Saint Peter's Square
Sunday, 18 May 2014
Dear Brothers and Sisters, Good morning!
Today the Reading from the Acts of the Apostles enables us to see that the first tensions and the first dissension also arose in the early Church. There are conflicts in life, the question is how we confront them. Until that time the unity of the Christian communities had been fostered by belonging to one single ethnicity, and to one single culture, that of the Jews. But when Christianity, which by the will of Jesus is destined for all peoples, opened up to the Greek cultural atmosphere, this homogeneity is lost and the first difficulties arose. At that time, discontent was spreading, there was grumbling, rumours of favouritism and unequal treatment circling. This happens in our parishes too! The community’s help to those in need — widows, orphans and the poor in general — seems to favour Christians of Jewish extraction over others.
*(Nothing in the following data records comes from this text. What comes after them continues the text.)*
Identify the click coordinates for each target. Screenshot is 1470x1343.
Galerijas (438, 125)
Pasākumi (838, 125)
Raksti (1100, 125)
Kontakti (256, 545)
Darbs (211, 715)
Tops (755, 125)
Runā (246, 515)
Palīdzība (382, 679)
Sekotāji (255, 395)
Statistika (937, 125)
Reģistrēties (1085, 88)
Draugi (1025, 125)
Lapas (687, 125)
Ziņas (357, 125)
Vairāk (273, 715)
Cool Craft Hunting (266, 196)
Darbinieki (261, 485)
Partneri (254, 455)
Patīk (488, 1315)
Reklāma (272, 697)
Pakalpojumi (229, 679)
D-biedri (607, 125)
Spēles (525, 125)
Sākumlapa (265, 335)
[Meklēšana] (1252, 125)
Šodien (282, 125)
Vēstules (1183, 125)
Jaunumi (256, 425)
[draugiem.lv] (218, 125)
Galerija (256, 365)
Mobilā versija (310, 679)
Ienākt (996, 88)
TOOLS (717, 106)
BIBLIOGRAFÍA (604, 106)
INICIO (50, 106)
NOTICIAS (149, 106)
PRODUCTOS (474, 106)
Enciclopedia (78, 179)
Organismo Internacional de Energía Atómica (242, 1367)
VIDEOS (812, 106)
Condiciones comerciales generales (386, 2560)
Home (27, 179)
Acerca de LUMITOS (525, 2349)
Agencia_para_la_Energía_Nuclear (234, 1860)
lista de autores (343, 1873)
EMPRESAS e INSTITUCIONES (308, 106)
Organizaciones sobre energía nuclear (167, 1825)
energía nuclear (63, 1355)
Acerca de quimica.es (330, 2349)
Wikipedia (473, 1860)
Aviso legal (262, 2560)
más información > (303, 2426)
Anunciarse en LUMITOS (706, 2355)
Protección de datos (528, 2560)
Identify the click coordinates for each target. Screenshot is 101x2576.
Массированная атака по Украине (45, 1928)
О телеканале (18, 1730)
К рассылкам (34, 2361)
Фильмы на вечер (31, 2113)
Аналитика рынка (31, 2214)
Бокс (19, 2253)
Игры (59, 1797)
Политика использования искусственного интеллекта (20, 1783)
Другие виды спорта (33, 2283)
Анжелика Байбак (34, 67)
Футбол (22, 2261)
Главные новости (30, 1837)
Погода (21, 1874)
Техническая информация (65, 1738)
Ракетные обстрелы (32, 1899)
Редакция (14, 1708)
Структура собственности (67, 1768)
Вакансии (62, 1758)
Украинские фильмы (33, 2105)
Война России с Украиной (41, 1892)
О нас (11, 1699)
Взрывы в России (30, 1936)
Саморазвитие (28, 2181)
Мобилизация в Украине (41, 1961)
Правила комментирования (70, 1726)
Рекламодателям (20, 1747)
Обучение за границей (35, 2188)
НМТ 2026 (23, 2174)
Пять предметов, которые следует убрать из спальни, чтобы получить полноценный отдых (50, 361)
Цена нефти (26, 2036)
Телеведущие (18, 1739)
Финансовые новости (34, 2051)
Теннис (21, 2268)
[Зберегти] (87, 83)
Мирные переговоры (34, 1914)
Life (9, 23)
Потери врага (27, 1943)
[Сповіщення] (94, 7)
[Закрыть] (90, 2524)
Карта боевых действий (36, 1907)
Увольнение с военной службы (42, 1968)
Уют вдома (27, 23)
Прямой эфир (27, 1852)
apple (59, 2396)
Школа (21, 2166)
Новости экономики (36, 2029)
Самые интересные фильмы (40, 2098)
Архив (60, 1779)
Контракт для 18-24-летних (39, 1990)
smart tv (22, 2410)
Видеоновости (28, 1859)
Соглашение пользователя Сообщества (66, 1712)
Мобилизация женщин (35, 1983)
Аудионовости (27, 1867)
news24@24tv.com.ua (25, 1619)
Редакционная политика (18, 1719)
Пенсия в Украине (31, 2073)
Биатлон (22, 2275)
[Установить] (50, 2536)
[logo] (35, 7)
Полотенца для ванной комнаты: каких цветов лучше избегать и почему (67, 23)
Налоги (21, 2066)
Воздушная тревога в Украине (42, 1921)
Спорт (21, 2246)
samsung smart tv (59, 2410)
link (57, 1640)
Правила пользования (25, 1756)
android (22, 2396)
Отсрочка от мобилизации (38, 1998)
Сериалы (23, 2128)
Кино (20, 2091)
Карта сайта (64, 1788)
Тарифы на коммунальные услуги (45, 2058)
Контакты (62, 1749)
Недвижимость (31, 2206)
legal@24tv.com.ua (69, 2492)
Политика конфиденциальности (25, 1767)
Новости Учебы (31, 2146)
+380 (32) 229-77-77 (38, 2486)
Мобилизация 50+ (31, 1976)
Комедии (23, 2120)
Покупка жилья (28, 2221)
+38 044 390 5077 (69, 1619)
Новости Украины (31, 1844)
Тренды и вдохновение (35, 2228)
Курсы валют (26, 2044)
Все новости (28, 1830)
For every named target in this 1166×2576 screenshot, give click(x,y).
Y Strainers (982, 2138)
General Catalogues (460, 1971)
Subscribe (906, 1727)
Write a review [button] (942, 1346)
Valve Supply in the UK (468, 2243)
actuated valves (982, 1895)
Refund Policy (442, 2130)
And so, faced with this conflict, the Apostles take the situation into their own hands: they call a meeting that is also open to the disciples, and they discuss the matter together. Everyone. Problems, in fact, are not resolved by pretending that they do not exist! And this frank and open exchange between pastors and the other faithful is beautiful. They then come to the subdivision of some of the tasks. The Apostles make a proposal that is welcomed by all: they will dedicate themselves to prayer and to the ministry of the Word, while seven men, deacons, will provide for the service of the tables for the poor. These seven men are not chosen because they are experts in business, but because they are honest men of good repute, full of the Holy Spirit and wisdom; and they are established in the service through the imposition of hands by the Apostles. So from that malcontent, that grumbling, from those rumours of favouritism and unequal treatment, they arrive at a solution. Conflicts in the Church are resolved by facing one other, by discussing and praying. By facing each other, by discussing and praying, with the certainty that gossip, envy, jealousy can never bring us to concord, harmony or peace. There, too, it was the Holy Spirit who crowned this understanding, and this enables us to understand that when we let ourselves to be guided by the Holy Spirit, he brings us to harmony, unity and respect for various gifts and talents. Have you understood well? No gossiping, no envy, no jealousy! Understood? May the Virgin Mary help us to be docile to the Holy Spirit, so that we may be able to esteem one another and converge ever more deeply in faith and love, keeping our hearts open to the needs of our brothers.
After the Regina Caeli:
Dear brothers and sisters, severe flooding has devastated large parts of the Balkans, especially in Serbia and Bosnia. As I entrust to the Lord the victims of this disaster, I express my personal closeness to those who are experiencing hours of anguish and tribulation. Let us pray the Hail Mary together for these brothers and sisters, who are in great trouble.
Hail Mary. . .
Yesterday in Iasi, Romania, Bishop Anton Durcovici, a martyr for the faith, was proclaimed blessed. A zealous and courageous pastor, he was persecuted by the Romanian Communist regime and died in prison of hunger and thirst in 1951. Together with the faithful of Iasi and of all of Romania, we give thanks to God for this example! I greet the delegations from the cities of Perth, Australia, and Vasto Italy, which have been twin cities for 25 years. I wish you all a blessed Sunday. Have a good lunch and arrivederci!